Special Conditions to Awards
The Primary Long-Term Incentive Award will only be made if the minimum corporate EBIT levels, as adjusted, are attained; Career Share Awards will only be made if the Company's EBIT, as adjusted, for fiscal 2011 improves over comparable results for fiscal 2010. Death, disability or a change in control of the Company will cause immediate vesting of all restricted stock issued as Career Shares and as Primary Long-Term Incentive Share Awards. Termination without cause will result in immediate vesting of all Career Share Awards, and acceleration of vesting of Primary Long-Term Incentive Share Awards to the extent such shares have been expensed by the Company. Voluntary termination of employment prior to retirement, or termination of employment for cause will result in the immediate forfeiture of all unvested wards under the Plan. Upon an executive's retirement, vesting will accelerate to the extent that the Company has recognized compensation expense related to the shares. In the event the Plan does not have enough available shares of common stock to fulfill the stock awards portion of the Plan, any stock award granted will be subject to the approval of additional shares by the Company's shareholders.

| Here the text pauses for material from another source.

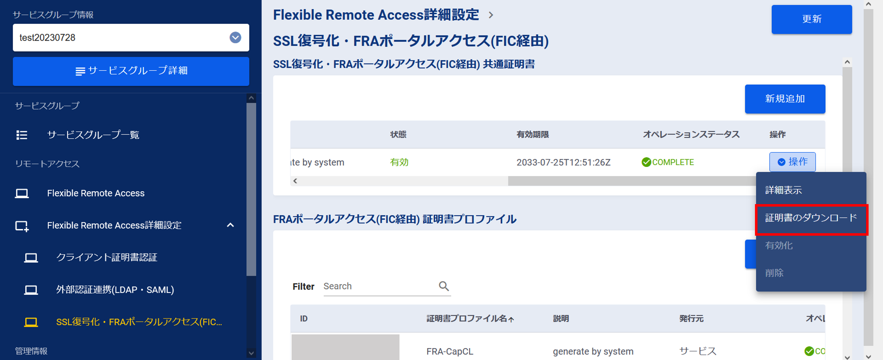Click the Filter Search input field

click(379, 286)
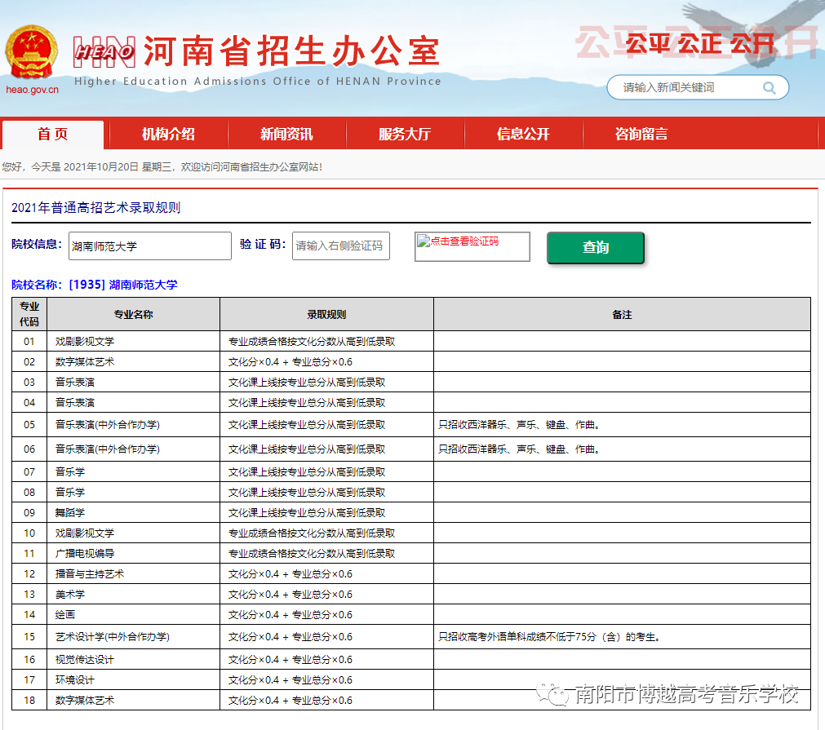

Compensation Committee Oversight of Payments
The Compensation Committee has the author ity to review and certify the achievement of the performance goals and to administer and interpret the Incentive Compensation Plan. As set forth above, any award to a participant for 2011 may be reduced, but not increased, by the Compensation Committee in its sole discretion based on individual performance criteria.
Item 9.01 Financial Statements and Exhibits
(d) Exhibits
(10.1) Summary Description of The Dixie Group, Inc. 2011 Incentive Compensation Plan/Range of Incentives as effective on January 31, 2011.
SIGNATURES
Pursuant to the requirements of the Securities Exchange Act of 1934, the registrant has duly caused this report to be signed on its behalf by the undersigned hereunto duly authorized.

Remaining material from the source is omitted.